Practical Peace Machine, Part 2: What could we build right now?

In part 1 of this blog we discussed AI’s terminology and limitation. Now we can dive straight into the Peace Machine.

Timo Honkela describes three concepts in his book called the Peace Machine. Each of them are ideas on how artificial intelligence (AI) could help human communication.

  1. Meaning negotiating machine is about recognizing that people use different words to mean the same concepts and aid them to get to the same page.
  2. The feeling machine identifies feelings and helps people to understand others as we as themselves better.
  3. The million people meeting splits discussions from mass events to small groups that have the discussions simultaneously and then collects the information using data mining.

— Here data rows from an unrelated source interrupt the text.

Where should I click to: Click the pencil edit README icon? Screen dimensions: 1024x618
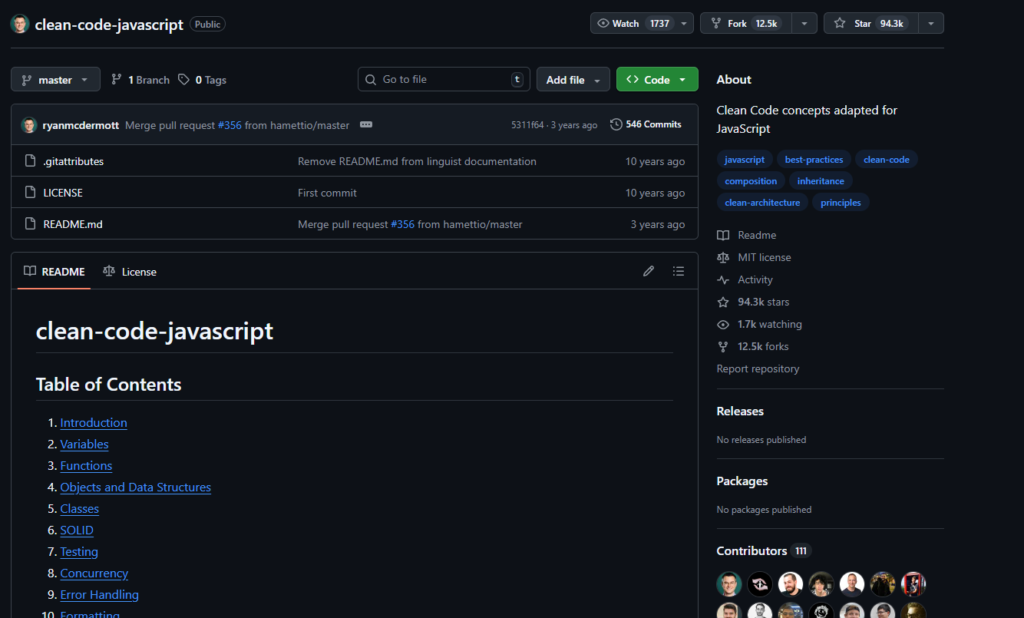[648, 271]
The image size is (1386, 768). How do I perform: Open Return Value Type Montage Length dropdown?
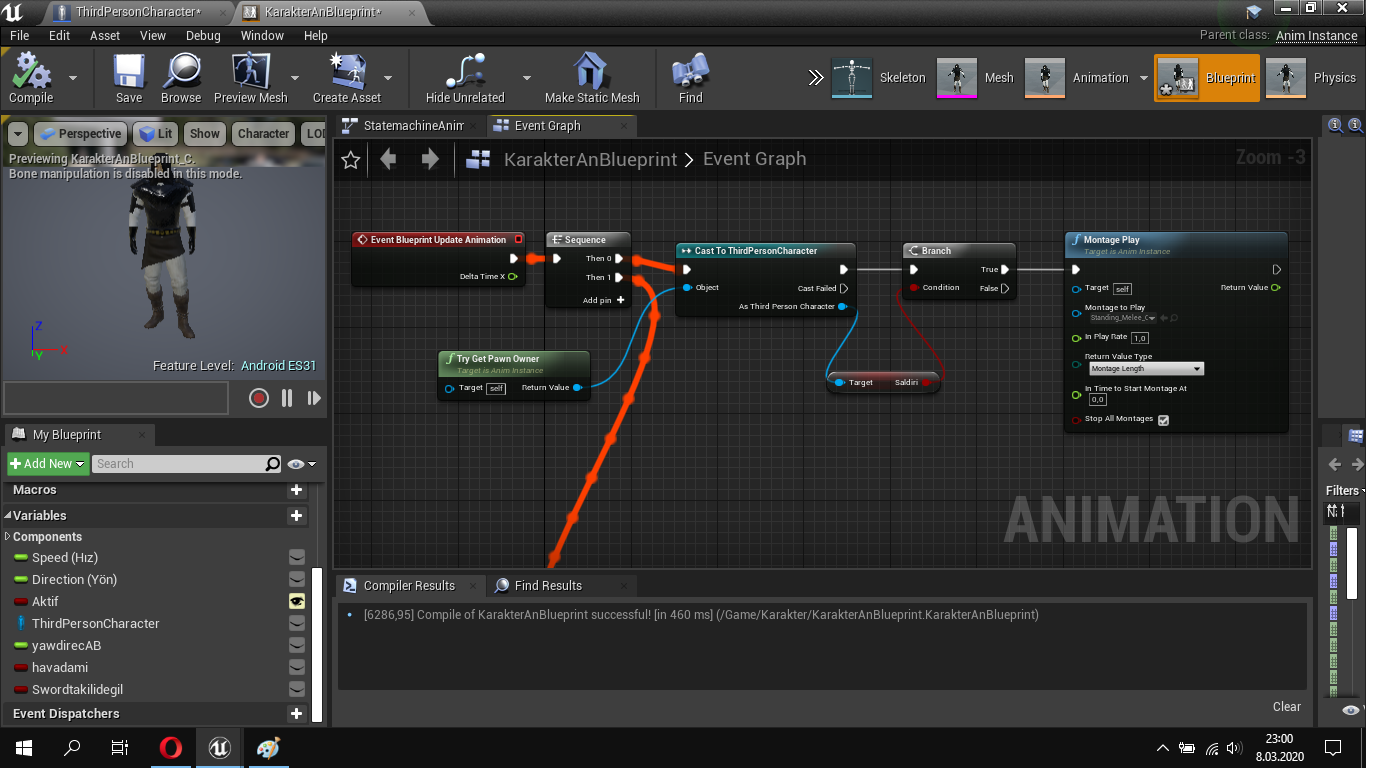pyautogui.click(x=1145, y=369)

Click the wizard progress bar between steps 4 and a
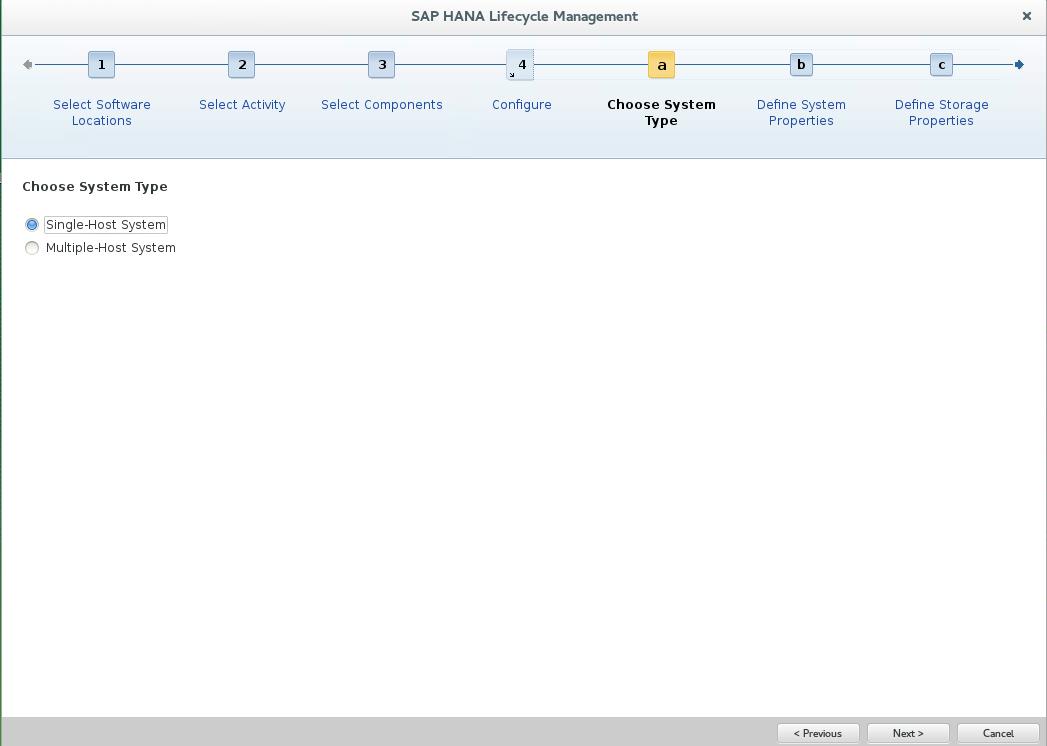click(x=591, y=64)
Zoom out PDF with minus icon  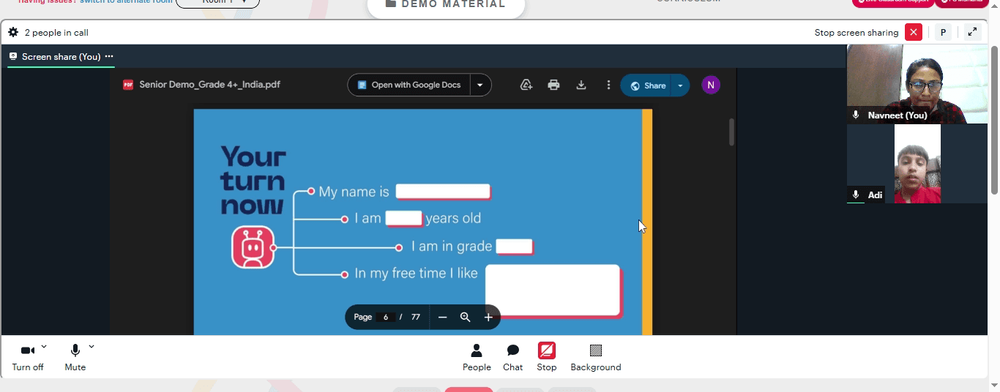(443, 317)
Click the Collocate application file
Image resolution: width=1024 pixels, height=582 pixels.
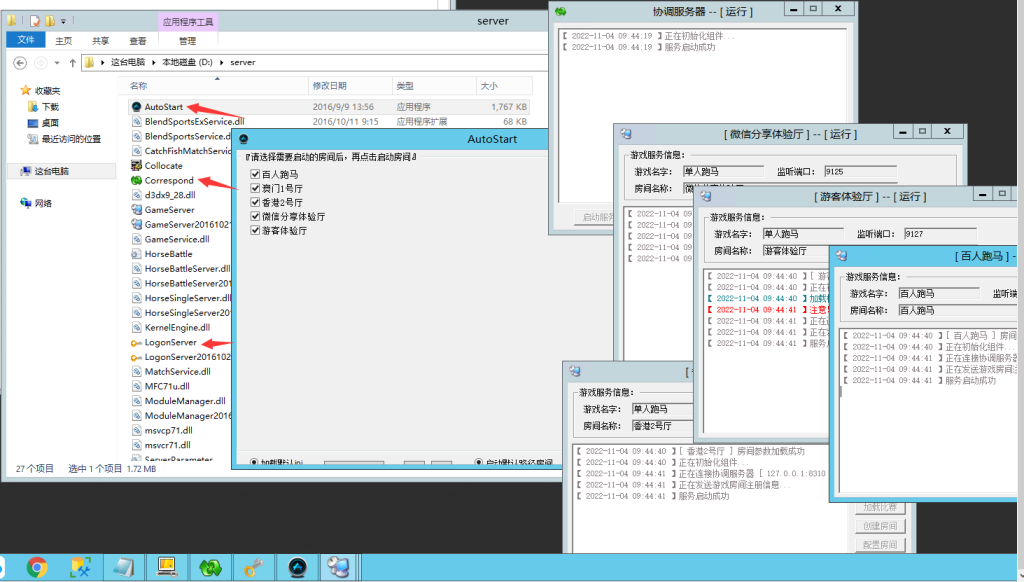coord(163,166)
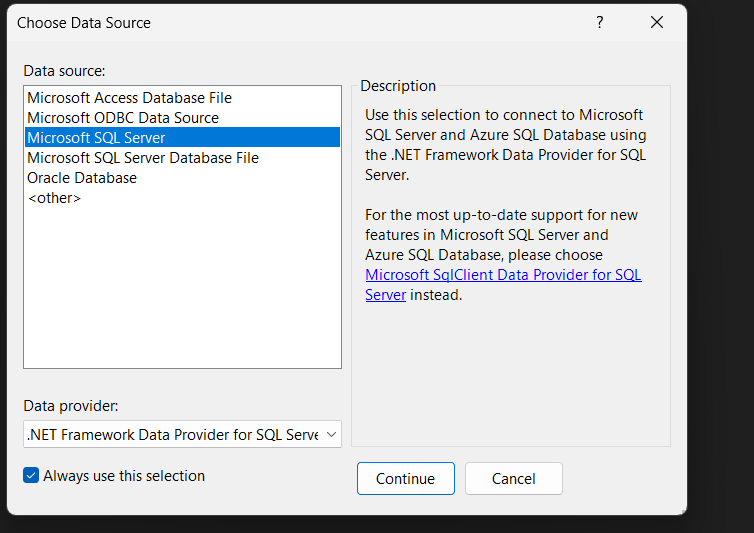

There’s two things that Timo Honkela is very clear about in his book. Firstly, the peace machine is not a black box put on the table at crisis resolution negotiations. And secondly, none of the three concepts can be implemented with today’s technology. With that in mind, how far could we get with today’s AI technology?

Meaning negotiation

The underlying technology of meaning negotiation is tensor analysis. Tensors are multidimensional arrays that in our use case would hold information about concepts and their connections.

To use meaning negotiation in a generic discussion we would need to have information about the individuals, their knowledge, their languages and maybe even their values. And then we should be able to connect that information to the subject of the discussion to understand the possible differences in meaning.

The amount of data and calculation power required is simply out of today’s scope. But could we build a subset of meaning negotiation? As mentioned earlier in part 1, AI works best in scenarios that are well defined. So, we could change the setting from plugging into a conversation into analysing content that we already have.

Honkela describes in his book an example of a case where research had been done on how US democrats and republicans talk about healthcare. From the large amount of speeches it can be seen that the two parties connect very different ideas and terms to one subject.

While this kind of analysis is pretty far from translating meanings from one individual to another, it can be useful in many practical solutions. Especially in politics it’s important to look behind the rethorics to understand what are the true differences between political parties.

Sentiment analysis

Sentiment analysis is at the same time the most and the least advanced of the three concepts. While there are several services and frameworks that can be used to do sentiment analysis right now, there are very few practical applications that could take use of it.

The current services take use of machine learning. They have been fed with a large amount of text data together with emotion labels. With this information the AI system can identify feelings from the text.

However, there are several reasons why sentiment analysis is far from perfect. Sentiment is hard to identify from written text even for humans. It lacks all the non-verbal parts of the communication, like the tone of voice and the rhythm. These restrictions make it practically impossible to identify, for example, sarcastic notes or irony.

Another restriction to the sentiment analysis comes from the context. AI systems don’t have it. If the teaching data is too general some topics might be rendered to certain feelings regardless of what has been said about them.

For example, “war” is a difficult word. Usually discussions about war include sadness or frustration. If we analyse a text that is very specific about war and peace there might be a lot of hope and happiness related to the sentences even if they contain the word “war”. AI would probably get confused and find sadness and frustration just because it sees the word “war”.

An important finding is that sentiment analysis tools should be taught using context specific data. If we want to analyse text about peace, war and security, our teaching data should also talk about peace, war and security.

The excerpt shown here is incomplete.